Die additive Fertigung empfinde ich als revolutionäre Möglichkeit, Ideen in die Realität zu überführen. Für einen Ingenieur ist es wie ein Traum: Von der optimalen Struktur her zu denken und bei deren Bau keine Kompromisse bei der Formgebung eingehen zu müssen… Wir werden noch etwas brauchen, bis wir die unglaublichen Möglichkeiten des 3D-Drucks in allen Facetten optimal in die Industrie bringen können. Ich bin stolz, dazu ein wenig beizutragen.“

Florian Fröhlich | GreenTeam Uni Stuttgart e. V.

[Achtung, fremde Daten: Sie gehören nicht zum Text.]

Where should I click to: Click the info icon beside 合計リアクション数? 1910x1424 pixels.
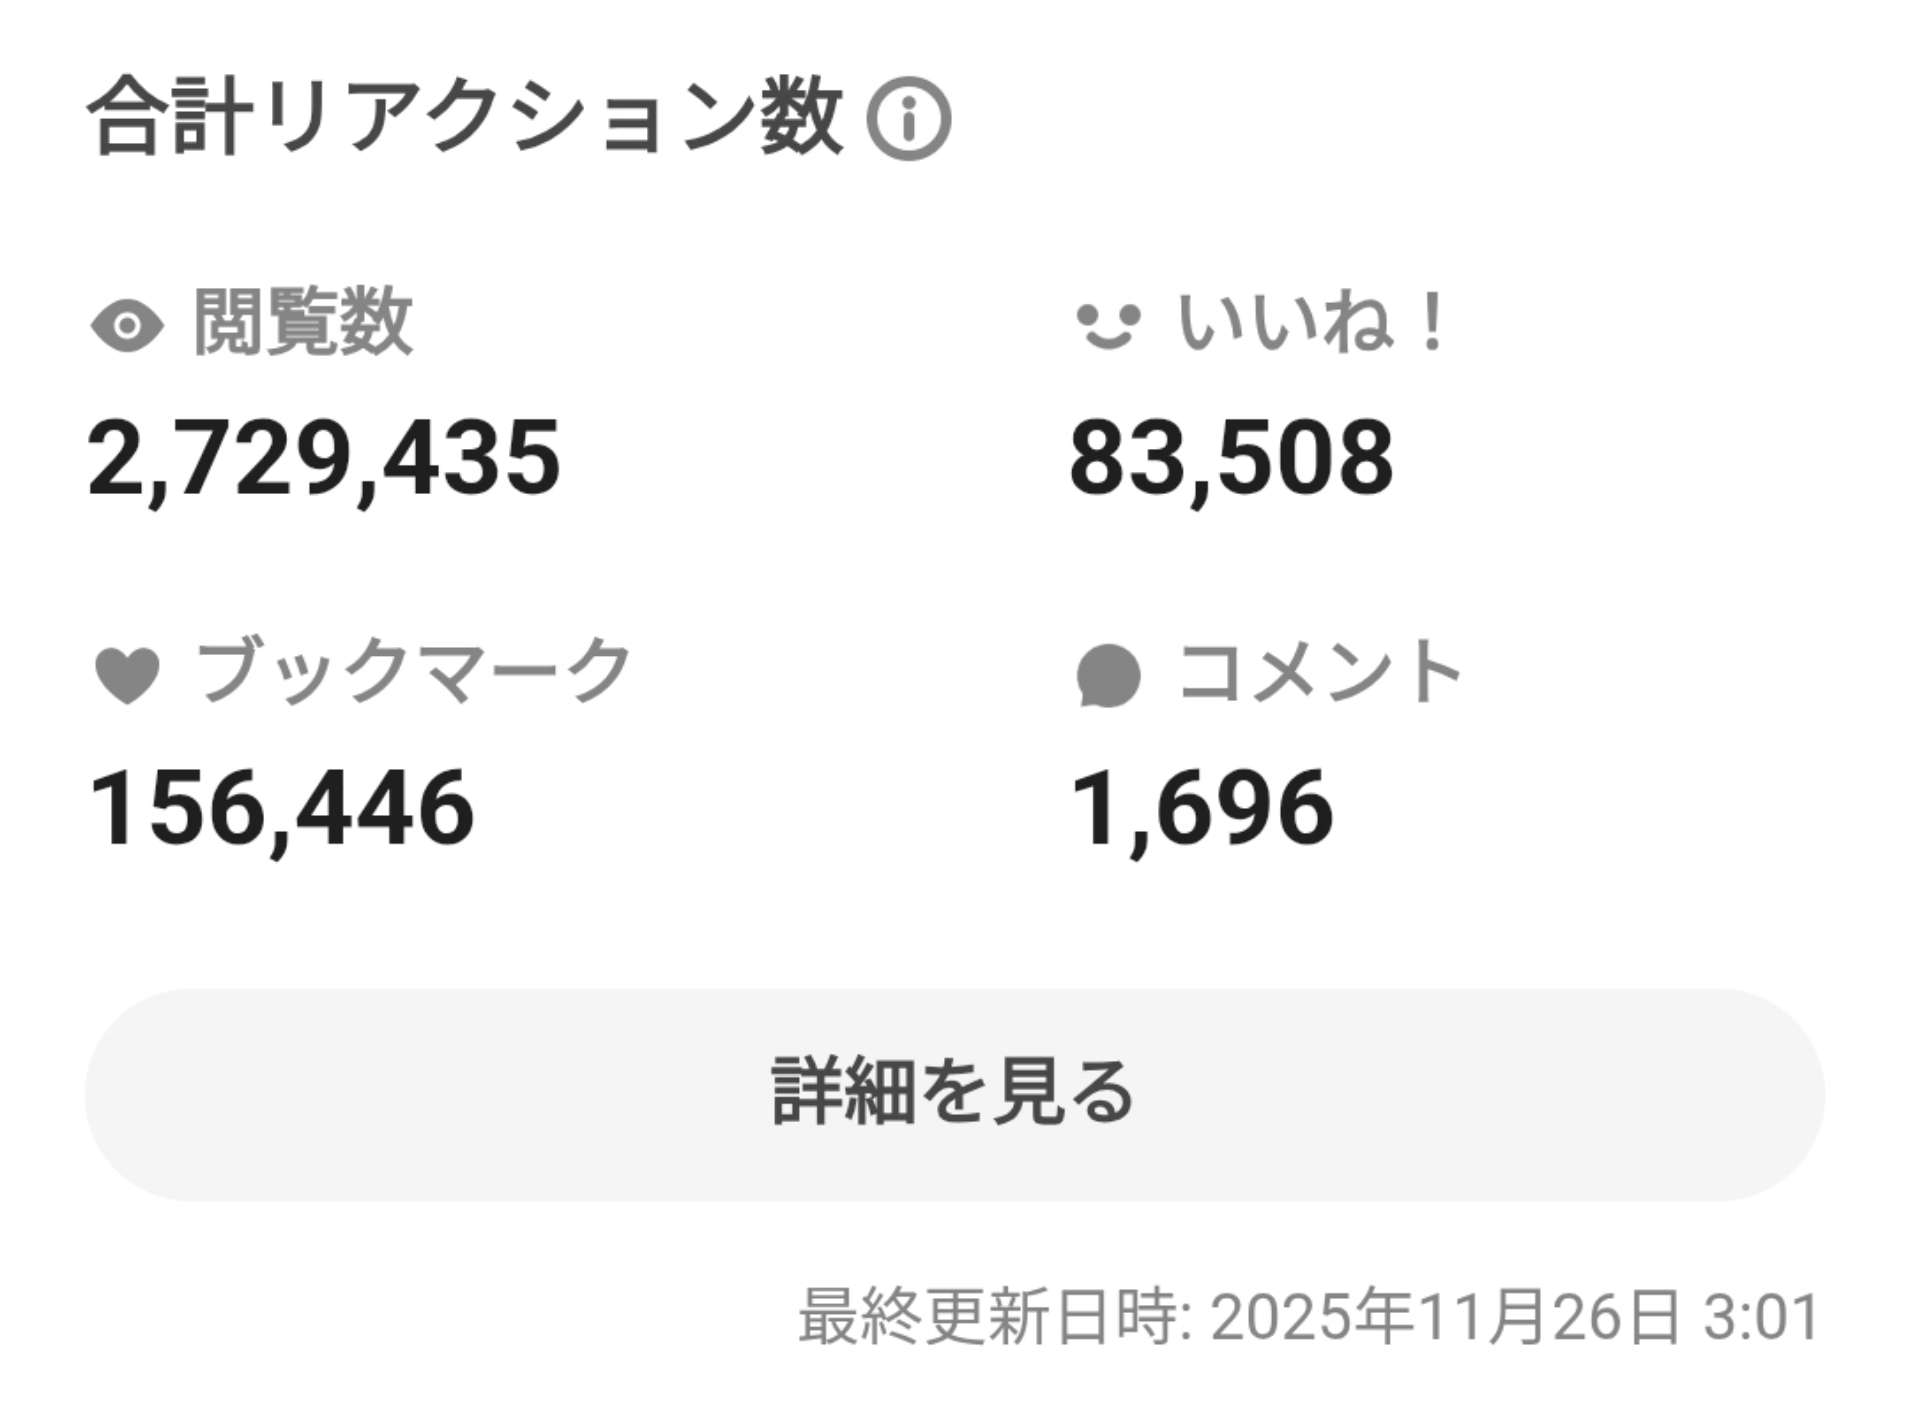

Design einer strömungsoptimierten, ölbeständigen und feuerfesten Verteilereinheit für das Kühlsystem eines elektrischen Rennwagens

Rennfahrer müssen einen kühlen Kopf behalten – ihre Boliden dürfen ebenfalls nicht überhitzen. Das trifft gleichermaßen auf Rennfahrzeuge mit Verbrennungs- wie mit Elektromotor zu. Der Unterschied: Während beim kraftstoffbefeuerten Racer der Motor temperiert werden muss, ist es beim E-Renner in erster Linie der Akkumulator. Das Formula Student Team aus Stuttgart hat diese Aufgabe im wahrsten Sinn ausgezeichnet gelöst, und zwar mit einer additiv gefertigten Öl- Kühlung und Unterstützung von EOS.

Wegen der geplanten Baugeometrie und den enthaltenen Hohlstrukturen
sowie natürlich einer sehr geringen Stückzahl drängte sich die additive Fertigung geradezu auf. 

Als Material für den 3D-Druck setzte das Team auf das flammhemmende
PA 2210 FR. Das aggressive Kühlmittel kann ihm nichts anhaben, so dass keine Teilchen herausgelöst werden und das System verstopfen können.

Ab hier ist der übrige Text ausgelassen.